Despite sporadically seeing (and then discarding) a variety of therapists over the years, I only was properly diagnosed and was able to take control of my situation when life came crashing down around me. After losing two long-term jobs I loved and visiting four different Los Angeles mental health facilities in 11 days, I knew that something needed to change.
Only when my family came to help move me out of Los Angeles and back to my boyhood home near Little Rock, AR, did the endless merry-go-round finally stop spinning. This allowed me to get the therapeutic and medical help I needed.
Aside from a terrific therapist and a perfect mix of medications, what has gotten me through to the healthier side of life was a combination of faith, family and humor.
All my life, I was a magnet for odd incidents and manic misadventures. From getting my nose stuck in a car’s back bumper at age four in front of my entire neighborhood, to my teachers frequently making me stand in the corner to repent for my “class clown” behavior,” I have always had a strong sense of humor and the ability to laugh at myself. Growing up, I had an off-kilter way of looking at the world that helped me turn sad situations into happier ones by always finding the upside of things. I believe it even helped my family and friends laugh their way through the tough times.

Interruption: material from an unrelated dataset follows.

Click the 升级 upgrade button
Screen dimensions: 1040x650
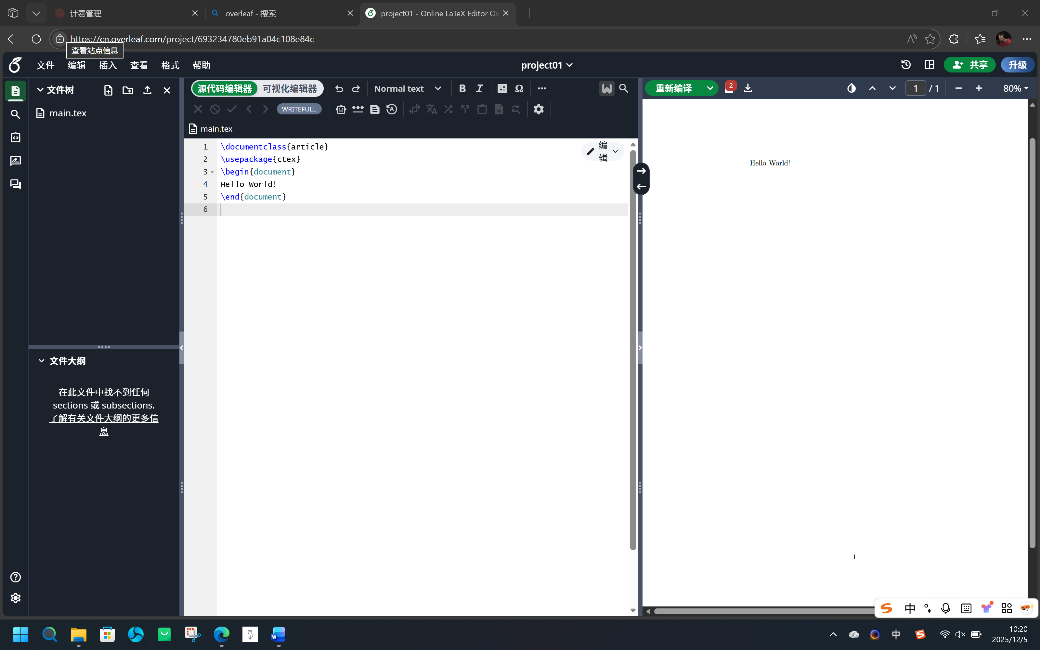click(1017, 65)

However, as an adult living thousands of miles from where I grew up, and where my family remained, my highs went too high and the lows went too low. I cycled through numerous medications trying to find the ones to finally set me right, and this fairly frequent switching (a result of my rash decision-making) produced serious side effects that propelled me further into my depression and suicidal ideation.
I often turned to my core faith in God in these moments, but it felt as though I was simply using Him as a glorified 911 operator for my crises. And when God delivered, my spirits went up, but then they went too high up, sending me into a manic episode.
Over the years, I have found a healthy balance of my support systems: faith, therapeutic intervention, family and humor.
God helped me in my worst moments, when I prayed for a light in the darkness, but now, I keep Him my life always — not just in desperate moments. I start and end my day in meditative prayer, always expressing gratitude and remembering to pray for others before asking for anything for myself. That helps avoid the catastrophic thinking that the whole world revolves around me (a notion that was often part of my spiraling depressions).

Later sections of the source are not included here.